WHAT IS NEEDED =
Would you output the lines from the one containing "Select the backup from 9:32:45 AM" through the final line of the entries, exactly and with pictures omitted?

RECORD EXCERPTS =

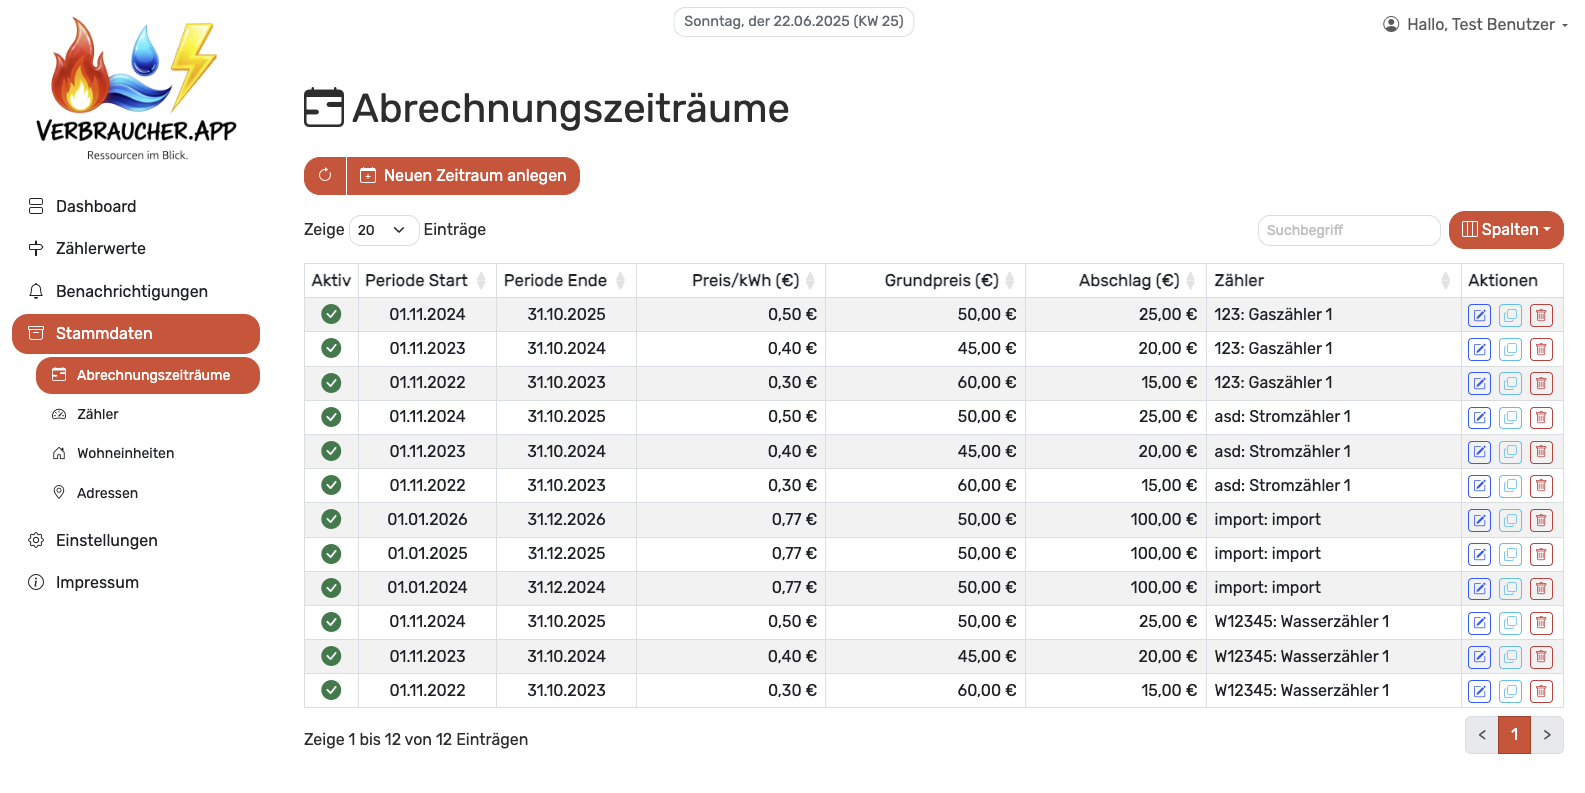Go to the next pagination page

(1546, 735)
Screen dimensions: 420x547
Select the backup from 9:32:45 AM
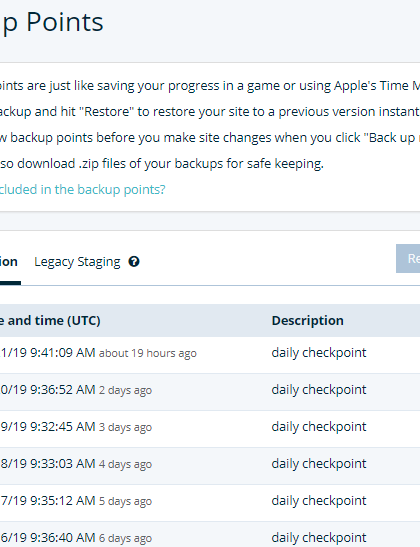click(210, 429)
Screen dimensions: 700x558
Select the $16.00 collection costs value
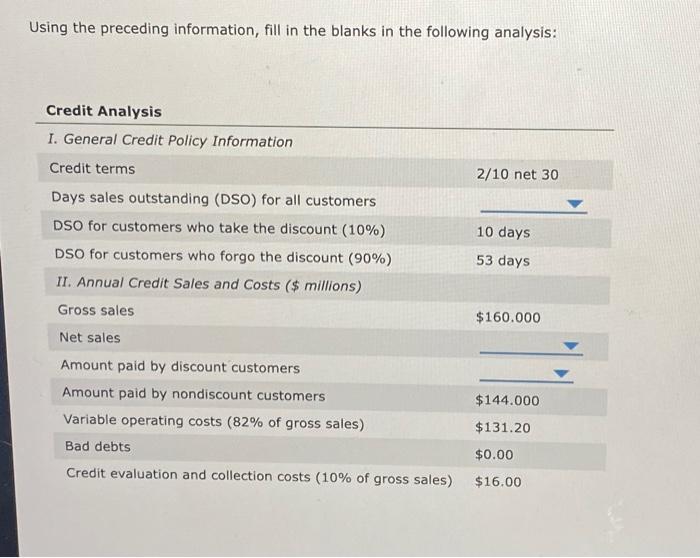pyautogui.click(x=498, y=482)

ANSWER FOR THIS EXERCISE =
Select the backup from 9:32:45 AM
click(210, 429)
Screen dimensions: 700x558
Select the $16.00 collection costs value
pyautogui.click(x=498, y=482)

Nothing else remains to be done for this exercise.